§ **What you have to do**
Reproduce the records below exactly, but only between the lines holding "Click More Options" and "Switch to the Sync tab", inclusive.

=== Begin Enclosure ===

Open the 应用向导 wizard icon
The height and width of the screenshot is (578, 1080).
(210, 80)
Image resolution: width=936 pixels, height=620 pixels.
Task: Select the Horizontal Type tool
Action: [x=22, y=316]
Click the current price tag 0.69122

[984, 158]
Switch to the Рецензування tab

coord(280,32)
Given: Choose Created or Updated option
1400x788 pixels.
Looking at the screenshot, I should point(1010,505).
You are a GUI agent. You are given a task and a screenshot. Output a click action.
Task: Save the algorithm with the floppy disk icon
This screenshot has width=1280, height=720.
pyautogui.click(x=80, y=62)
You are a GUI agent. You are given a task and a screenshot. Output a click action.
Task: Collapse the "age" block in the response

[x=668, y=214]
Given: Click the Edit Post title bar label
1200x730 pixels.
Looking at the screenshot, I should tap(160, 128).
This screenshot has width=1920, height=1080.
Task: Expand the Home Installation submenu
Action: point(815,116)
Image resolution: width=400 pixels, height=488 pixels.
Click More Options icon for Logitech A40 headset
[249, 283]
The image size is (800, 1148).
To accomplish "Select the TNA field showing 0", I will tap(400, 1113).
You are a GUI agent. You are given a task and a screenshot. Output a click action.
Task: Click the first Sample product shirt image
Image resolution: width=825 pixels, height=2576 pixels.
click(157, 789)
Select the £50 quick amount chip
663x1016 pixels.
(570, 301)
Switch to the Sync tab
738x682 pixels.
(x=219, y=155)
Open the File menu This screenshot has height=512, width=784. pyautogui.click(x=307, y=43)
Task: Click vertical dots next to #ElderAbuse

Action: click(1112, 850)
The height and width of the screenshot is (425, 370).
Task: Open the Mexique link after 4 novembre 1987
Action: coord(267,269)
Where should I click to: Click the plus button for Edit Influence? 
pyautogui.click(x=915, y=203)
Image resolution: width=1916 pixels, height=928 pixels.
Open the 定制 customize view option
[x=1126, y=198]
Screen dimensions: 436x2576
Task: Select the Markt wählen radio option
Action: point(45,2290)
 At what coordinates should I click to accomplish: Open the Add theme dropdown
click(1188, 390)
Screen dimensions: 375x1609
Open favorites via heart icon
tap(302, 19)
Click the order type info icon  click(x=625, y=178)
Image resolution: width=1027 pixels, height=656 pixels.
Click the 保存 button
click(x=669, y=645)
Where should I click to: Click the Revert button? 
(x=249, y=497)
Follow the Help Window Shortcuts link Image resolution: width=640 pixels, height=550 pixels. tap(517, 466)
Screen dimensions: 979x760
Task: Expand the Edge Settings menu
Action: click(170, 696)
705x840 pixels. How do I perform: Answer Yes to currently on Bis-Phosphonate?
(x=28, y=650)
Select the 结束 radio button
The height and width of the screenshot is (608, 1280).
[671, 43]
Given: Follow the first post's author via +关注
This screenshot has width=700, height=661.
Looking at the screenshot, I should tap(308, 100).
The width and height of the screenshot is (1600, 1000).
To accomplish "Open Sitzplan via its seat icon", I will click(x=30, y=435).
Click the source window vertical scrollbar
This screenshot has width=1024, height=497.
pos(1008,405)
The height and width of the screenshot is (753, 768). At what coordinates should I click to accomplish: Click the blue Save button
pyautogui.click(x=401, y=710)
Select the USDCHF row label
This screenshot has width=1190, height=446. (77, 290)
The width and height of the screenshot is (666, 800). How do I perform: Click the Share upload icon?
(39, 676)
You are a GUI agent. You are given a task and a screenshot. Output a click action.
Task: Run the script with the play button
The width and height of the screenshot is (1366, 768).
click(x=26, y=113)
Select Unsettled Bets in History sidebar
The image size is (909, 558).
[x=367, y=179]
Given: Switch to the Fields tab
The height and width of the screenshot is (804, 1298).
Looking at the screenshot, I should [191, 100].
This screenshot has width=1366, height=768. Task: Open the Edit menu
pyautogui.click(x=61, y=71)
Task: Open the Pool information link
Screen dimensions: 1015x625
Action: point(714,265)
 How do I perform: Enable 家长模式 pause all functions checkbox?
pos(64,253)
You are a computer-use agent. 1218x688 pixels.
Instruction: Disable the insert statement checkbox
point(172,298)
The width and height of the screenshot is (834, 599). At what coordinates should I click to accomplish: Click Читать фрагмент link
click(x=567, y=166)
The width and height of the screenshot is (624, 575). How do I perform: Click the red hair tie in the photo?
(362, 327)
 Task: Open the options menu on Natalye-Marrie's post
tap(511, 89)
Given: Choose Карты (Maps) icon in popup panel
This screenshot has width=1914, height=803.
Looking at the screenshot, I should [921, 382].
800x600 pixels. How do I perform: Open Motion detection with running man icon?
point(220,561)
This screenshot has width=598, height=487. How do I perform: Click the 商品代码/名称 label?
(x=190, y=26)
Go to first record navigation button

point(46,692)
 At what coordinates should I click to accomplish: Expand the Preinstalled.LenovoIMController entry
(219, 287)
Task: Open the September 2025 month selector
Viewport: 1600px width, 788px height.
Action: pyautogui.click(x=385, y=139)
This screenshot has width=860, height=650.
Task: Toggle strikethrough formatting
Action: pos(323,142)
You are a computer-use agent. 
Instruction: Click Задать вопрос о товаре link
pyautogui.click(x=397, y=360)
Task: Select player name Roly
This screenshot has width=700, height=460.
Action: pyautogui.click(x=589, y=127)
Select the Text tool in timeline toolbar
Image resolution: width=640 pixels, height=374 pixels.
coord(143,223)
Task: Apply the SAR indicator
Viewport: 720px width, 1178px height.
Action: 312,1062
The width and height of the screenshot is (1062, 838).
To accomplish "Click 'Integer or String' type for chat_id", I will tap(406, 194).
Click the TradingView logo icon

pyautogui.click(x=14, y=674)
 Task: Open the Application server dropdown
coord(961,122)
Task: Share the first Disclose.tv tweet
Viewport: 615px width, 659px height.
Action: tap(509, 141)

=== End Enclosure ===

§ **Solved exercise**
Click More Options icon for Logitech A40 headset
[249, 283]
The image size is (800, 1148).
To accomplish "Select the TNA field showing 0", I will tap(400, 1113).
You are a GUI agent. You are given a task and a screenshot. Output a click action.
Task: Click the first Sample product shirt image
Image resolution: width=825 pixels, height=2576 pixels.
click(157, 789)
Select the £50 quick amount chip
663x1016 pixels.
(570, 301)
Switch to the Sync tab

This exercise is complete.